AWS Certified Data Engineer – Associate (DEA-C01) — Question 11
A data engineer is building a data pipeline on AWS by using AWS Glue extract, transform, and load (ETL) jobs. The data engineer needs to process data from Amazon RDS and MongoDB, perform transformations, and load the transformed data into Amazon Redshift for analytics. The data updates must occur every hour.
Which combination of tasks will meet these requirements with the LEAST operational overhead? (Choose two.)
Answer options
- A. Configure AWS Glue triggers to run the ETL jobs every hour.
- B. Use AWS Glue DataBrew to clean and prepare the data for analytics.
- C. Use AWS Lambda functions to schedule and run the ETL jobs every hour.
- D. Use AWS Glue connections to establish connectivity between the data sources and Amazon Redshift.

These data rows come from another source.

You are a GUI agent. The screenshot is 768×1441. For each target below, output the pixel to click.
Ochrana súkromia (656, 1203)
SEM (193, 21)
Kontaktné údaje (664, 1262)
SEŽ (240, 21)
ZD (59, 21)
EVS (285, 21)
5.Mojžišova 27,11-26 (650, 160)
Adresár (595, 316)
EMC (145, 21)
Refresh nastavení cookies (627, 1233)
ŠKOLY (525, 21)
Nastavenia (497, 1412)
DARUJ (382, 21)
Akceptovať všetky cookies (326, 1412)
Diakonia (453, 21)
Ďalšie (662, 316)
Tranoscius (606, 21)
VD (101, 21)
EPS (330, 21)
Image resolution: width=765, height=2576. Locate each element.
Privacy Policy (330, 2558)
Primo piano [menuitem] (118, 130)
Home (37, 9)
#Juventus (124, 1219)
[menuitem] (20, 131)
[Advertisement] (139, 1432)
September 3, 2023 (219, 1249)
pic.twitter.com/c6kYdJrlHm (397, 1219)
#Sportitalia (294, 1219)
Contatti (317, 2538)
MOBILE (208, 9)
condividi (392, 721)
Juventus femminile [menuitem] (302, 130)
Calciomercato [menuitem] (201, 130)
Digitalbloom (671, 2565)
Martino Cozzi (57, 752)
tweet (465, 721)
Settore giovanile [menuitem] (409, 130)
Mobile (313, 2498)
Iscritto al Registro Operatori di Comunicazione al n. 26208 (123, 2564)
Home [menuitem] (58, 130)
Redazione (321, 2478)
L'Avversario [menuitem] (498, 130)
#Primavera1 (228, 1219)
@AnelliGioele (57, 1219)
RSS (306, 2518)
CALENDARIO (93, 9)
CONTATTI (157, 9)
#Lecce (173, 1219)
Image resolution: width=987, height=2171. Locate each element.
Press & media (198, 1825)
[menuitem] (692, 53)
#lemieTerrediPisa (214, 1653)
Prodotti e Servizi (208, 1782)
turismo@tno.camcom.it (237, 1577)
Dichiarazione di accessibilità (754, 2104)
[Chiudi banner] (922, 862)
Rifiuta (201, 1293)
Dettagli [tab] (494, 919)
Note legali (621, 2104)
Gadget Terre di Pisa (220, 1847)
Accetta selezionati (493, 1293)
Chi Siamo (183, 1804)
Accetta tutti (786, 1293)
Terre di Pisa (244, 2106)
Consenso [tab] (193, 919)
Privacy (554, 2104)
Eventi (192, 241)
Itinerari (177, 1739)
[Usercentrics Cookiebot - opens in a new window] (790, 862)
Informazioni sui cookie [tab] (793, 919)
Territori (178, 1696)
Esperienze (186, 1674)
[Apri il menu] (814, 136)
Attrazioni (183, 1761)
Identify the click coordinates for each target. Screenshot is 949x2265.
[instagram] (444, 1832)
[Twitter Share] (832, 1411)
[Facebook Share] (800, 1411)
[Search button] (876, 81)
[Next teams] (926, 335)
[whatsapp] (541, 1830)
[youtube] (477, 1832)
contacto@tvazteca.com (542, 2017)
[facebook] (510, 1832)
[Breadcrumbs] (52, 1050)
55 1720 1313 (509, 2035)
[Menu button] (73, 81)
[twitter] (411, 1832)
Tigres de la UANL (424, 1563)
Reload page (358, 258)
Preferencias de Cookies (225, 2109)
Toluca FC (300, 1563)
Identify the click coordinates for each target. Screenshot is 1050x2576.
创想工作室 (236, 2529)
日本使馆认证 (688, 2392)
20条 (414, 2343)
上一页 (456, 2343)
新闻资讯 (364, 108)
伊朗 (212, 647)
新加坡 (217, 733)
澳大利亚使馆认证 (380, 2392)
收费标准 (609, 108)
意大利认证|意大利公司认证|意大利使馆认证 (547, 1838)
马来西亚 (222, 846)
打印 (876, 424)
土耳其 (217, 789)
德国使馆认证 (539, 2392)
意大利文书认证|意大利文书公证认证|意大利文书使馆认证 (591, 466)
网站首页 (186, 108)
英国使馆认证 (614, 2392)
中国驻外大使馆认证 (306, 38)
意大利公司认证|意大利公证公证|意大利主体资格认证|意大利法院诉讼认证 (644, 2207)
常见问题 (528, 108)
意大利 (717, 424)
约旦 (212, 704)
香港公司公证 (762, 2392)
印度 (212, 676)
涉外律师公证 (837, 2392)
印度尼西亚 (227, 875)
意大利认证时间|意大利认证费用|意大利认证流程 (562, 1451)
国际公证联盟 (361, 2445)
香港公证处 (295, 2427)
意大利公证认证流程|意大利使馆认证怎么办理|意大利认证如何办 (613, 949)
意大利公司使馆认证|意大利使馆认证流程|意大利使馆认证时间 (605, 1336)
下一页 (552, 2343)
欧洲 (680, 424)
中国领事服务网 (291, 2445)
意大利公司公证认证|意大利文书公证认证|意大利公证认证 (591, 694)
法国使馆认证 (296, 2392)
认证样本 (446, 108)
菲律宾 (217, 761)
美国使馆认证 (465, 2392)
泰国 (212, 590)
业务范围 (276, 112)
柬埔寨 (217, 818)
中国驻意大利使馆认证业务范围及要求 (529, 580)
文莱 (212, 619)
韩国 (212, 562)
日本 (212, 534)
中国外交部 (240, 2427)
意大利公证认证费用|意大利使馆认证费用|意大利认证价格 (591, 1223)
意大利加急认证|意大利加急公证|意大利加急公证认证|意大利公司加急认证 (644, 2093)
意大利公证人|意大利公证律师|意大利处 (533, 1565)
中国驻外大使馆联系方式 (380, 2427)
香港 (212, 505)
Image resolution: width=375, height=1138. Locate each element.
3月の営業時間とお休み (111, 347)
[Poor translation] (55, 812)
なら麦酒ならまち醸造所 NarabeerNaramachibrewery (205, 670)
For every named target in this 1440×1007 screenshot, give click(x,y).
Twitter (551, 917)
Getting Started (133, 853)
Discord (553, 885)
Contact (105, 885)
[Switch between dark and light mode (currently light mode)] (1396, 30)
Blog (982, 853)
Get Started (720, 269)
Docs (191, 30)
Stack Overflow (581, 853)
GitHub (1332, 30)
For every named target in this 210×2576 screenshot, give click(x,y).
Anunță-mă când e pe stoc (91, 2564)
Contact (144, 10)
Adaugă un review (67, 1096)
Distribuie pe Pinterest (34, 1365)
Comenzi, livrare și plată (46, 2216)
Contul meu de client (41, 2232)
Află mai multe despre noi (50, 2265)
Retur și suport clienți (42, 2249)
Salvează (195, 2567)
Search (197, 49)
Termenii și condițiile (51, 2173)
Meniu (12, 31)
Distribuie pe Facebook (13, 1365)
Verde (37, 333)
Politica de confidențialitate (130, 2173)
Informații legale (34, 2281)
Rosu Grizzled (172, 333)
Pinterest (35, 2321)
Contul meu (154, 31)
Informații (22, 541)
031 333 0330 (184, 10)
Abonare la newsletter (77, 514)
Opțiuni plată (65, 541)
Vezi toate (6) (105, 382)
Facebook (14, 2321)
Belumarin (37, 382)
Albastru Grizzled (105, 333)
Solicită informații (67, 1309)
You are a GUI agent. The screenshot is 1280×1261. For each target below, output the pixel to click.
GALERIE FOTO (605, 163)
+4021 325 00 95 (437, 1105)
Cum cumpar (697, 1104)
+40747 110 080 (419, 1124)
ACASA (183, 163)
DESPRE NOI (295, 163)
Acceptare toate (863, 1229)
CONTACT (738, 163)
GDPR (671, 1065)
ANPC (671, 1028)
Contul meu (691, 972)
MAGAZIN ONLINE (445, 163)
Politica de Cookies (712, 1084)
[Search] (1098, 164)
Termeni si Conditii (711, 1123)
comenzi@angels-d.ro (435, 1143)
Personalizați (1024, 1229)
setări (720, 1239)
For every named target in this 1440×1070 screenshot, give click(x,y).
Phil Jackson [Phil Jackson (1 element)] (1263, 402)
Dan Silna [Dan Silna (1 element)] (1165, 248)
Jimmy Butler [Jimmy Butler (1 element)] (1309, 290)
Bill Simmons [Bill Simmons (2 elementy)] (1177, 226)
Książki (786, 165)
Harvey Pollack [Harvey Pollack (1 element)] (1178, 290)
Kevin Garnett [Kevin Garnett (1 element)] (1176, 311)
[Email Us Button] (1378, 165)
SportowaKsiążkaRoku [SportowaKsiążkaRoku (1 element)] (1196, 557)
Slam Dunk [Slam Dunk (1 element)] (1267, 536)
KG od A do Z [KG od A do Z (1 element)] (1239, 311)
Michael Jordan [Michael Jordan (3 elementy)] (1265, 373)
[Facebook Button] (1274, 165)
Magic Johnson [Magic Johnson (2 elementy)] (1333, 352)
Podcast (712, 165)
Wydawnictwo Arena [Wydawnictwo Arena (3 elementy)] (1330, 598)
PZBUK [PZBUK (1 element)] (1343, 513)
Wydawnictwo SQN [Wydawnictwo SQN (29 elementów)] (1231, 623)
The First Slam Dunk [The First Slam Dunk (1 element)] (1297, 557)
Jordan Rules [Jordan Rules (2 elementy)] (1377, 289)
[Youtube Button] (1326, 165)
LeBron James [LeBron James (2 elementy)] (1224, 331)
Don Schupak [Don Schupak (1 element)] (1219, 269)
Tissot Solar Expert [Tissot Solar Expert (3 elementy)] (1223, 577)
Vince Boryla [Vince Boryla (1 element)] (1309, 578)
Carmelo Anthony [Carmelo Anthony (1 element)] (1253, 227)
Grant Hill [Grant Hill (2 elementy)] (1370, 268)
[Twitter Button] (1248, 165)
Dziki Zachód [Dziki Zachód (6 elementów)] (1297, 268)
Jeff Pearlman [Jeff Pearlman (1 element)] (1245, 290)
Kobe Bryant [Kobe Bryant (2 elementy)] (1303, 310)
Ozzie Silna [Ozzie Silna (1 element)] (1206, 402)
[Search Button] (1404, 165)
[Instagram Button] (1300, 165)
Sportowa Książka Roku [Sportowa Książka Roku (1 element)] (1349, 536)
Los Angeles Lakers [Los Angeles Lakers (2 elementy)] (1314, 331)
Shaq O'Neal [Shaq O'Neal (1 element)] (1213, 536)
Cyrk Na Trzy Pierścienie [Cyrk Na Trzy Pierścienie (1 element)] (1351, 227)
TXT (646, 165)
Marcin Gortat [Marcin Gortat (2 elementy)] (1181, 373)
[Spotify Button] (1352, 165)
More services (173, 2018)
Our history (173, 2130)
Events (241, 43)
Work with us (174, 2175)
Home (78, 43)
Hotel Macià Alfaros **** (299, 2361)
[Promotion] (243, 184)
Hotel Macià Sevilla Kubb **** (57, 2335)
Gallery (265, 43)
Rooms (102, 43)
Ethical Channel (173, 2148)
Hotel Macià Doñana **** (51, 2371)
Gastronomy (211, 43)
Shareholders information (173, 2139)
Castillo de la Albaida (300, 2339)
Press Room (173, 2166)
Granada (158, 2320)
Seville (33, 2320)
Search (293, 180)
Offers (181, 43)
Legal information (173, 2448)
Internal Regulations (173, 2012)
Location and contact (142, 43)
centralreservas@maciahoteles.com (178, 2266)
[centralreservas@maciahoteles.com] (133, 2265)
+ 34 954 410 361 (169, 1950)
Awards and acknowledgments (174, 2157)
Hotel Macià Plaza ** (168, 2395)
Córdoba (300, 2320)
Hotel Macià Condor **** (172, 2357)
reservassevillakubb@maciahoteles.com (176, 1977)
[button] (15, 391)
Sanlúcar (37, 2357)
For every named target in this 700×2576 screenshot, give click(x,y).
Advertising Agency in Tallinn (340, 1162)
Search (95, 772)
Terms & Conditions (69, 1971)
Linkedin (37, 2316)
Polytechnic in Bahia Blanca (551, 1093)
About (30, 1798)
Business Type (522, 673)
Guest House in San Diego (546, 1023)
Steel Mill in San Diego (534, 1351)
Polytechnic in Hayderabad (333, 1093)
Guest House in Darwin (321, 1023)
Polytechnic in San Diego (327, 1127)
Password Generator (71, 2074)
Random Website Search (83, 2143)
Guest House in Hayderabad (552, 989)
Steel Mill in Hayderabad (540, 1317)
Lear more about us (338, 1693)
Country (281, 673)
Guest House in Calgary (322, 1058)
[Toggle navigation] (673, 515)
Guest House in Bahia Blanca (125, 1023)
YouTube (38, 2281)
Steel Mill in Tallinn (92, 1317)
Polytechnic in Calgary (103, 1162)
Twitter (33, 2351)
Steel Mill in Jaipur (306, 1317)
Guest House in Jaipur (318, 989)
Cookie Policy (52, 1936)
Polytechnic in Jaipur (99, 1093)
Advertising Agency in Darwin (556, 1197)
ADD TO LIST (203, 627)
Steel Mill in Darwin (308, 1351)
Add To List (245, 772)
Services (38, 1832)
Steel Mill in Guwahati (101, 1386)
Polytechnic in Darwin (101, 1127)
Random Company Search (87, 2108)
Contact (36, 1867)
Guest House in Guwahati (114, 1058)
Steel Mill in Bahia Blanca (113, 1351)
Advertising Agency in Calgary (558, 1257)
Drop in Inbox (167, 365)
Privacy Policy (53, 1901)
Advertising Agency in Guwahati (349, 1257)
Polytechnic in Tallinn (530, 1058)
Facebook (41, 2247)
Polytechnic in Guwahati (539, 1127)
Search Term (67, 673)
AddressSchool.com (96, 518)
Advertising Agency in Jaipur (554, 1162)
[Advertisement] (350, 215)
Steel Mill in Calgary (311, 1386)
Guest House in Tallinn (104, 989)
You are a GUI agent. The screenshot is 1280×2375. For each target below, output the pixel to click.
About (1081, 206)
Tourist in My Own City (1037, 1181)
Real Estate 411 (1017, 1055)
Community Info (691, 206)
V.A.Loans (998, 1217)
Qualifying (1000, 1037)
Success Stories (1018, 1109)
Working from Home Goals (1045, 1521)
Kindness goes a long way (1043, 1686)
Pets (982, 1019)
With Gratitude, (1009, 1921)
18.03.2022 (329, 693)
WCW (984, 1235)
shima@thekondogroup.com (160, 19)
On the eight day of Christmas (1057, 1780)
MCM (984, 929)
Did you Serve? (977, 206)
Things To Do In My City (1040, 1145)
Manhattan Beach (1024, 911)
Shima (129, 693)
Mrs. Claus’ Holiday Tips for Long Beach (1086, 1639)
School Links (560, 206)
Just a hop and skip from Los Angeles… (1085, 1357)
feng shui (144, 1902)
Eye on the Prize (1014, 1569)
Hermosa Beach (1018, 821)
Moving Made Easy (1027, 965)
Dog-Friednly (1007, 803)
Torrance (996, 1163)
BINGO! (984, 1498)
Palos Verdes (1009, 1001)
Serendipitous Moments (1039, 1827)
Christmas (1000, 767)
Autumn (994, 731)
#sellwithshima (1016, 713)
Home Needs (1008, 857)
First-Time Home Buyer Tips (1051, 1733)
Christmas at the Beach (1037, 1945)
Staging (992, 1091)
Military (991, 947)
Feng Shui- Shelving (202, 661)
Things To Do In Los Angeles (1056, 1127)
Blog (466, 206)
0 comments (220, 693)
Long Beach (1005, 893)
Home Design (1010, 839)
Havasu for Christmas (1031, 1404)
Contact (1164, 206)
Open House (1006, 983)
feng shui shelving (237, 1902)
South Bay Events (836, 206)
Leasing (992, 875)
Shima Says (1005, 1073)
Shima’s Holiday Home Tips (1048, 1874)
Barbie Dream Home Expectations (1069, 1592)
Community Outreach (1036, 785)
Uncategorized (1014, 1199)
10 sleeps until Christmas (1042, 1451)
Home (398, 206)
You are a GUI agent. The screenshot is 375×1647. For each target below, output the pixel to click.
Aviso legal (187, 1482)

- E. Use the Redshift Data API to load transformed data into Amazon Redshift.
Correct answer: A, D
Explanation
The correct choices are A and D because configuring AWS Glue triggers allows for automatic execution of ETL jobs at specified intervals, minimizing manual effort, while AWS Glue connections ensure seamless integration between data sources and Amazon Redshift. Options B and C introduce unnecessary complexity; DataBrew is not essential for this pipeline, and using Lambda for scheduling increases operational overhead compared to Glue triggers. Option E, while valid, does not address the need for connectivity between the data sources and Redshift.